Ross Liang: [Foreign Language]
Tony Yip: So within IoT, our current main focus is in car services, especially smart cars, which we believe will be a huge market, primarily domestically, but also to some extent, overseas fear jokes. Music, as you know, will be a prime entertainment use case within smart cars. And through our premium side effects, such as our partnerships with Adobe, we stand well positioned to benefit. We also have deep cooperation with a broader set of car makers and we’ve launched QQ Music’s 2.0 version that are dedicated for in-car services. As a result of all these efforts, both our in-car music users as well as revenues are seeing rapid growth. And as an example, during the May holiday, where there — we’ve seen a significant increase in holiday and time spent during cars, we have seen a significant uptick in music consumption and spending.
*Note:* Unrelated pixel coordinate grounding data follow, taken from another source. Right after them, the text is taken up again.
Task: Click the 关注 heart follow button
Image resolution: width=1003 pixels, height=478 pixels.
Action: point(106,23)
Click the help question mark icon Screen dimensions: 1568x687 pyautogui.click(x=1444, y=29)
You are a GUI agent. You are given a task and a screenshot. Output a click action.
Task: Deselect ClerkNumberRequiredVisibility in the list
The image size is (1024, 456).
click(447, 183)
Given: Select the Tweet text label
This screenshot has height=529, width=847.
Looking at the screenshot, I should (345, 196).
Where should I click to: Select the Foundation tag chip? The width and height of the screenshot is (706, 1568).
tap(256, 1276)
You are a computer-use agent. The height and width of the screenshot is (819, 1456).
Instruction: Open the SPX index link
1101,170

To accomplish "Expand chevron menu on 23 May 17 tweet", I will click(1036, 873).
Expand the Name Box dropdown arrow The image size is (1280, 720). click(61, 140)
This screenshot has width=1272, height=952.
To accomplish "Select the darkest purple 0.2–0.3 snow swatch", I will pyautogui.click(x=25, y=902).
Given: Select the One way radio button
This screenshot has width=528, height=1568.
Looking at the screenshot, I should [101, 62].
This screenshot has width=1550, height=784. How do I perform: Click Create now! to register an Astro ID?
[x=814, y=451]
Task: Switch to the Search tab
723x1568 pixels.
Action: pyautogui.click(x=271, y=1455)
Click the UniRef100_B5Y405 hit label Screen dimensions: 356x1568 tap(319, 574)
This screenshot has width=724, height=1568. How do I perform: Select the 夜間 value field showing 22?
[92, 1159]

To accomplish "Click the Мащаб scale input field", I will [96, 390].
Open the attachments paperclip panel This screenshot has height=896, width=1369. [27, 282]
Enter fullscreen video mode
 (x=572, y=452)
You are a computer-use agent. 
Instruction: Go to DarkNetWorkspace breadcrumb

And as a result, over the long term, we’re very optimistic that IoT, specifically car services will provide us with good opportunity for subscription and revenue going forward.
Operator: We are approaching the end of the conference call. I will now turn the call over to our host, Mr. Tony Yip, for closing remarks.
Tony Yip: Well, here is to close our call for today. I just want to extend my personal thank you to all of the senior management team at TME as well as the Company and the Board for the trust in me throughout the years. It’s been an incredible journey, and I’m incredibly proud of everything we’ve achieved together over the past five years.
Ross Liang: Thank you, Tony.
Tony Yip: Thank you everyone.
Kar Shun Pang: Thank you. Take care.